Interested in developing your own programme of clothing repair through your share or repair project?

Discover support available from our Share and Repair Network members through community engagement initiatives and volunteer training below.

Community Engagement Through Street Stitching

The Street Stitching movement was created in 2021 by craftivist and artist Suzi Warren and an act of joyful disruption, demonstrating the fun of, and need for, garment repair.

In the Street Stitching movement, volunteers sit and mend in public places around the world. Each street stitcher is encouraged to have a hand made chair-banner with the hashtag #stitchitdontditchit and a QR code linking to free online garment repair resources.

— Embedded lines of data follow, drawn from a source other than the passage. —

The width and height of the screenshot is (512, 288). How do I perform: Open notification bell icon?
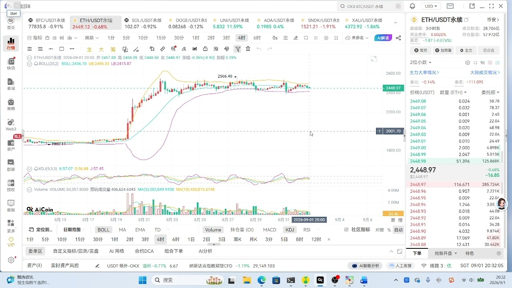[412, 6]
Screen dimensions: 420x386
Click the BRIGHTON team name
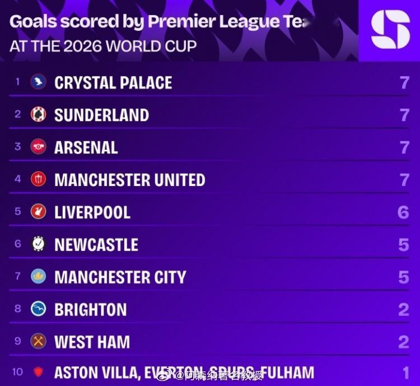click(91, 309)
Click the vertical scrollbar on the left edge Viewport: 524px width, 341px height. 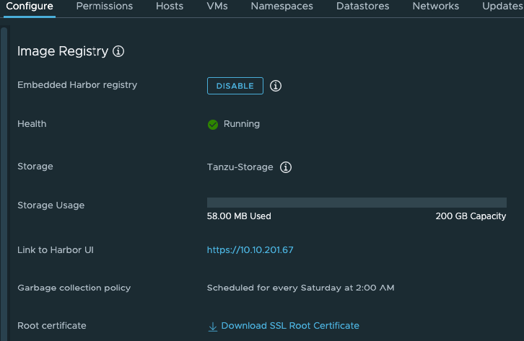click(4, 180)
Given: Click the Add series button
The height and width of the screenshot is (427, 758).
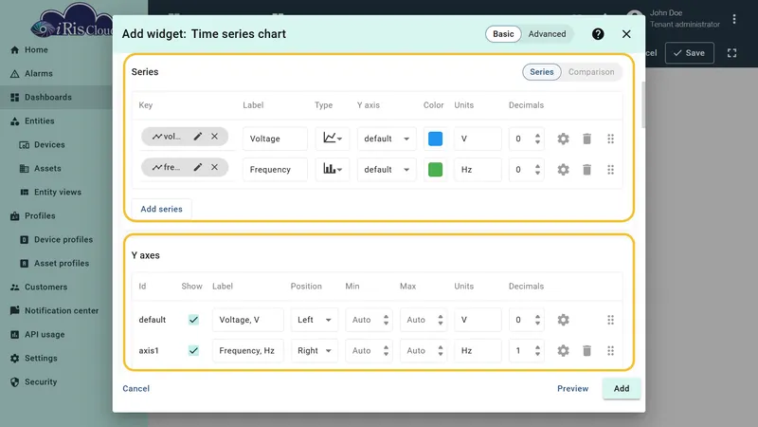Looking at the screenshot, I should [161, 209].
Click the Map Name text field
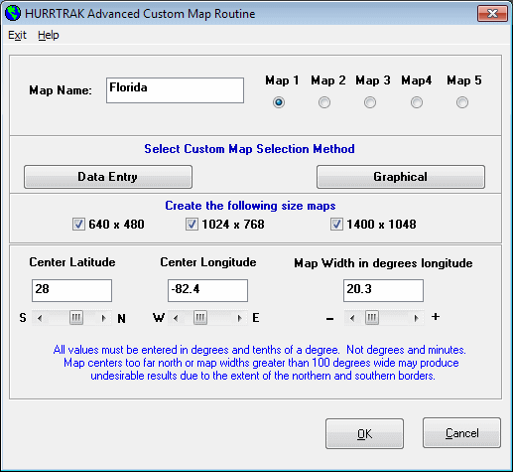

Here in Scotland, Mary Morton, a sewing volunteer with Share and Repair Network member SHRUB Coop was inspired to set up a local group, Edinburgh Street Stitchers. The group had its first outing in April 2022 and since then has been demonstrating at least once a month between April and October. The group engages with the public to discuss the impact of textiles on climate and environment, sign posts to local and online learning opportunities and provides advice to those with a garment they wish to repair.

Edinburgh Street Stitchers recently supported the Friends of the Earth Scotland Circular Economy Showcase at Scottish Parliament to support a strong Circular Economy Bill. For Fashion Revolution Week the group will run an event to mark Mend in Public day on 20th April at The Meadows in Edinburgh.

If you’d like to join them or chat about setting up a local group, you can contact Edinburgh Street Stitchers via Instagram or by emailing mary@shrubcoop.org.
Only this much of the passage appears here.